Despite challenging market conditions, problems can, will and should be met with solutions for insureds both new and old, and partnership is key through this turbulent time. This year Miller has continued to place large placements in excess of USD400m cost effectively for existing and new clients.

As one of the largest cargo & stock throughput teams in London, Miller has developed solid relationships with carriers, which put clients in a strong position. By working with clients to prepare submissions and present quality risk data, Miller is able to sell individual stories to the market, increasing the chances of attracting underwriter support and converting the business.

“One particularly challenging renewal this year was passed over by over thirty underwriters before success was found. We are happy to persevere to find the best solution for our client, and if a solution is out there we are confident that we will be the ones to find it,” explains Rebecca Eagles, Account Executive within Miller's cargo and stock throughput team. 

Market update

Following Lloyd’s Decile-10 initiative, which led a number of syndicates to withdraw or pull back from this line of business, stability had started to return to the cargo market. However, losses in early 2020 and the wider potential impact of Covid-19 will now most likely see continued upwards pressure on rates and terms and conditions. 

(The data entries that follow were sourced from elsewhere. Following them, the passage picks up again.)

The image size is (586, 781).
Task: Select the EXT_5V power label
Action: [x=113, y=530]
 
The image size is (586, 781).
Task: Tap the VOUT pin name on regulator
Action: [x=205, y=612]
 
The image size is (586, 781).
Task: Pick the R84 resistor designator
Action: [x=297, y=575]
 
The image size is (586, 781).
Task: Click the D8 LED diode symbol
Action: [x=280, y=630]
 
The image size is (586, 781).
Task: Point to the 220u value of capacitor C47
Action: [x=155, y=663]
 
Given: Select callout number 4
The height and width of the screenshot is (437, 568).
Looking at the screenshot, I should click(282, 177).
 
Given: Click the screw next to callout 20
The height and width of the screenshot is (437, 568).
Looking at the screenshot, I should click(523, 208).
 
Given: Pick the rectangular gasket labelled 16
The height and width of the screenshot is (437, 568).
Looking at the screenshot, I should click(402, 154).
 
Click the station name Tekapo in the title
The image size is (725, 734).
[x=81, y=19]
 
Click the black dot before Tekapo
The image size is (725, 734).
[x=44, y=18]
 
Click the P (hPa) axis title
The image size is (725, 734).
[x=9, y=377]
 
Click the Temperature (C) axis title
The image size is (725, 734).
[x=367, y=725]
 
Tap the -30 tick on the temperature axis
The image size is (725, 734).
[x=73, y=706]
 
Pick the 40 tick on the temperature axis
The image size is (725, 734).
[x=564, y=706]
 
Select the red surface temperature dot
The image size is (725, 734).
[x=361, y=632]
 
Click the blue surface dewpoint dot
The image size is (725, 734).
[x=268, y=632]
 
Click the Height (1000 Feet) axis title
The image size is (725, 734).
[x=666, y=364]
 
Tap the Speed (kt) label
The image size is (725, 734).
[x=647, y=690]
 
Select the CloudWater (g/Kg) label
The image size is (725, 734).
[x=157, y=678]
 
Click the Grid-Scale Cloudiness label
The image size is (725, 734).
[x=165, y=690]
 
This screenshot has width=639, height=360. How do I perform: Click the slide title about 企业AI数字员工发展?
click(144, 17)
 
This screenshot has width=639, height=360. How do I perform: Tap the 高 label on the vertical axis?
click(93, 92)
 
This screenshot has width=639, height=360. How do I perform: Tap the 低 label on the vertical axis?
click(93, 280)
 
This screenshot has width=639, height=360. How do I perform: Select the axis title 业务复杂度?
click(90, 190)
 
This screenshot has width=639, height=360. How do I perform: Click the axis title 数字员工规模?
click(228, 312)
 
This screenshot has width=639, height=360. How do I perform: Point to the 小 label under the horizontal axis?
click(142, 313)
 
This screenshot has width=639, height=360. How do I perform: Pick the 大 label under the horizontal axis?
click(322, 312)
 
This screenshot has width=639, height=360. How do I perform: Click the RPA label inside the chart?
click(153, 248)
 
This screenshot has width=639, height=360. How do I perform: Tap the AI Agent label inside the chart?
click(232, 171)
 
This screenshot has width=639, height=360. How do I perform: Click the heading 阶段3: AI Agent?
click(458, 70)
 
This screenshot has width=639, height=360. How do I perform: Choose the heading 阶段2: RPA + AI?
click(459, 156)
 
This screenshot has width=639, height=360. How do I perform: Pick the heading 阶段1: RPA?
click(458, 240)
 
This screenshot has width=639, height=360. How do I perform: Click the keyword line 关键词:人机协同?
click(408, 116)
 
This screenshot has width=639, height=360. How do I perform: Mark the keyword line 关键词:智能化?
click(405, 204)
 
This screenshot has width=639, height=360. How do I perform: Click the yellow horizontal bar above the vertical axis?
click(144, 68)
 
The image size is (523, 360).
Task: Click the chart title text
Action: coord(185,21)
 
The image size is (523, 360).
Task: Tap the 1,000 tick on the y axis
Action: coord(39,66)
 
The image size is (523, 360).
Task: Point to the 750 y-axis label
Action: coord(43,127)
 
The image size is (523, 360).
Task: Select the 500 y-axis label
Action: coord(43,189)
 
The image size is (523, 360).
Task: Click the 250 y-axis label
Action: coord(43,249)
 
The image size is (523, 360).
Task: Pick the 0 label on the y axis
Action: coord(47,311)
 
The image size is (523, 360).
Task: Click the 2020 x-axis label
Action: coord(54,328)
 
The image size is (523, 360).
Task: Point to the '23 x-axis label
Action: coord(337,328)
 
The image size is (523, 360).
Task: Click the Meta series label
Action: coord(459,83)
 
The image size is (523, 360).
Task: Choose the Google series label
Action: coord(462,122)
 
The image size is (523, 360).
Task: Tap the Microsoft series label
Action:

“Recent renewals have seen primary stock throughput rates increase by around 15-25%, with even larger increases in the excess market, where capacity has halved in recent years as insurers have withdrawn or reduced capacity”, says Kearney. 

“We have already seen a clear demarcation emerge between the primary and excess markets for stock throughput in London. Capacity for primary risk is still readily available, but a reduction in market capacity continues to drive rate increases on excess stock placements,” he says. 

Tighter wordings 

While price remains a key issue, underwriters have started to turn their attention to wordings, with a particular focus on windstorm and coronavirus exposures, says Eagles.

An example of this is that insurers are beginning to limit windstorm losses, extending aggregate limits beyond named storms to include tornadoes. These restrictions could reduce insurance recoveries for an insured that has inventory stored at multiple locations hit by one or a series of tornados in the same storm.

“Increasingly we see underwriters seek to reduce potential losses through tighter wordings, such as more restrictive tornado cover and/or extra expenses cover for non-physical damage claims,” she says. 

A busy port

Cargo & stock throughput insurance

Cargo stalwart 

Despite recent adjustments, London remains one of the most flexible and consistent markets for cargo insurance. With over 40 insurers offering cargo and stock throughput insurance in the London market, Miller is able to create more options for clients in terms of conditions and building capacity. Miller also offers a number of cargo and stock throughput facilities which provide efficient placement alongside far more common open market risk. 

Miller continues to build out its dedicated stock throughput team, recently adding Rebecca Eagles, Daniel Leveridge and George Saunders, who joined to service cargo and stock throughput business emanating from North America. The team now contains six brokers and six technicians, all focused purely on cargo and stock throughput placements.

“In our experience, London remains one of the most cost effective ways for many buyers to insure their risk, with the market still offering higher limits and catastrophe aggregate than any other market globally,” says Eagles.

Conclusion

Stock throughput remains an essential product for clients and Miller’s experience continues to see business placed at the best available conditions and pricing. In today’s market, the knowledge and experience of a specialist broker is critical to a successful placement, according to Kearney.

“We believe in working with our clients, taking a proactive, strategic and creative approach to placing their risks. The strength and depth of Miller’s stock throughput team has enabled us to successfully navigate some difficult market conditions over the past three years, and we continue to attract the support of underwriters and obtain the best outcome for our clients,” says Kearney.